▶ [Required task A]: In the post below on happiness and inequality, which was larger: the drop in satisfaction from seeing one's peers get $100 richer, or the gain in satisfaction from receiving a $100 handout?
▶ [Required task B]: Pick up the post below on happiness and inequality after its final sentence and write a few more paragraphs.

▶ [Given passage]:
Good reads from around the Web.

A short article in The Economist this week entitled Keeping Up With The Karumes (search result) provided an interesting look at happiness and inequality.

If you’ve been reading the personal finance blogs for a while, you’ll already know that after a certain point more money supposedly no longer makes you happier.

Moreover, it’s impossible to determine from existing studies whether already happy people get richer – rather than people being made happier because they get richer.

Maybe if you’re happy you have more successful friends who are happier to introduce you to their own friends or employers who have access to the better paid jobs, for example?

Or maybe happier people make their own luck in other ways?

Heaven knows I’m miserable now

The new study cited by The Economist tried to disentangle all this by randomly distributing money to some households in Kenyan villagers but not to others, like some mercurial minor god with a clipboard.

It found that people who got the money were indeed made happier – and less stressed – by it.

Those who got nothing felt worse.

So far, so “they get paid for this?”

But the interesting part for soppy-minded fools like me who worry about rising inequality is that the unhappiness downside apparently outweighed the happiness upside.

…the satisfaction of those who did not receive anything fell sharply as their neighbours’ fortunes improved.

The decline in satisfaction prompted by seeing one’s peers get $100 richer was bigger than the increase of satisfaction from getting a handout of the same size.

▶ [Supplied data]:
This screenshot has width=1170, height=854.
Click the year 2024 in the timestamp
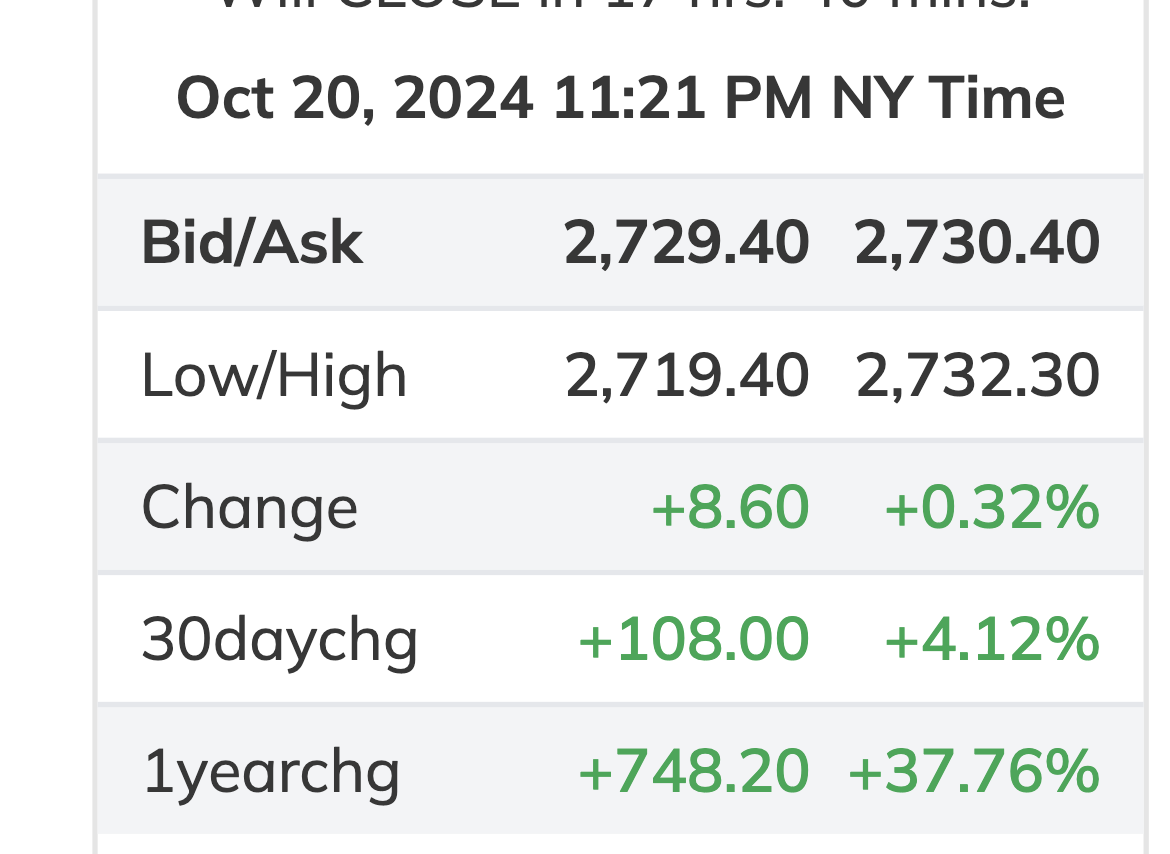click(x=462, y=99)
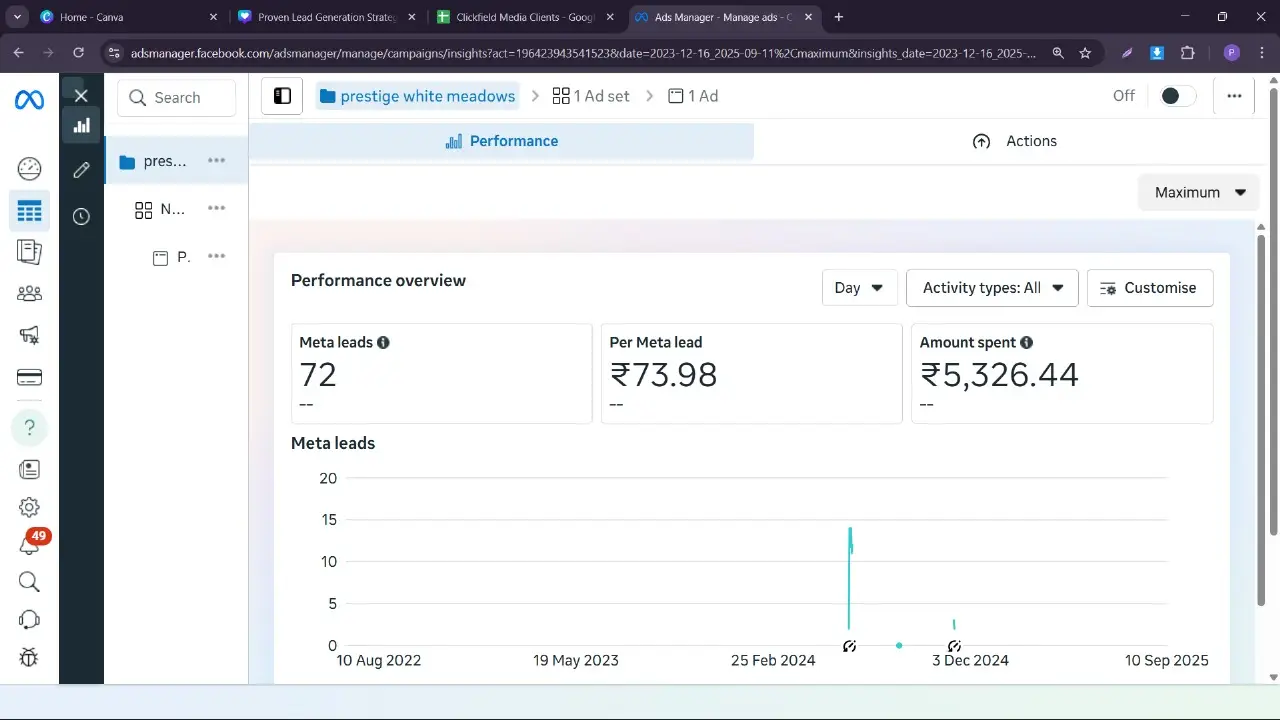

▶ [Answer A]: The drop in satisfaction from seeing one's peers get $100 richer was larger.

▶ [Answer B]:
And pertinently, it wasn’t inequality itself that seems to have bothered the villagers, so much as the notion that they were suffering from it:

Participants in the experiment shrugged off changes in the Gini coefficient of their village, which measures overall inequality.

Take the example of a village in which one person gets richer, and another gets poorer. The village is less equal, but the mean income is unchanged.

In the Kenyan experiment this did not matter to the rest of the village.

Instead, participants compared how well everyone else was doing (the village mean) to themselves.

In other words, inequality is alright as long as somebody else is suffering from it.

We hate it when our friends become successful

Of course, as an ardent capitalist I’d point out this experiment is an imperfect reflection of the real Western world, which tends to inequality for a variety of different reasons – some good, some random, and some undesirable.

For example, capitalists play a big role in innovating and improving everyone’s lot through their risk taking (no, not every last capitalist, but in general that’s what the system does).

So in a real-life society, feeling unhappy that some capitalists are millionaires and the rest of us are relatively poorer might be outweighed by the improvement to our standard of living from having running water or electricity from local capitalists if you’re growing up in Africa – or by getting iPhones and Amazon Prime from Silicon Valley from the perspective of suburban Britain.

The ‘regular windfall’ experiment didn’t reflect that at all. It just made some people richer for doing nothing other than being lucky – as opposed to being seen to have made at least some sort of contribution or difference to justify their greater wealth.

The experiment if anything was a bit more like the ovarian lottery of inherited wealth that I’m so against…

…but we’ve just done that debate recently, so let’s put it to one side this week!

Stop me if you think that you’ve heard this one before

We might also wonder about the ethics of distorting the social politics of a bunch of Kenyan villagers to research whether comfy Westerners should be more laid back about oligarchs.

Good news, then, that the impact of extra money doesn’t last…

A year later the happiness of both the recipients and those who did without had returned close to its initial level.

…which is why the rat race is run on a treadmill, rather than to the victory line.

As the article concludes:

…when our own lot improves, we shift our reference group to those who are still better off.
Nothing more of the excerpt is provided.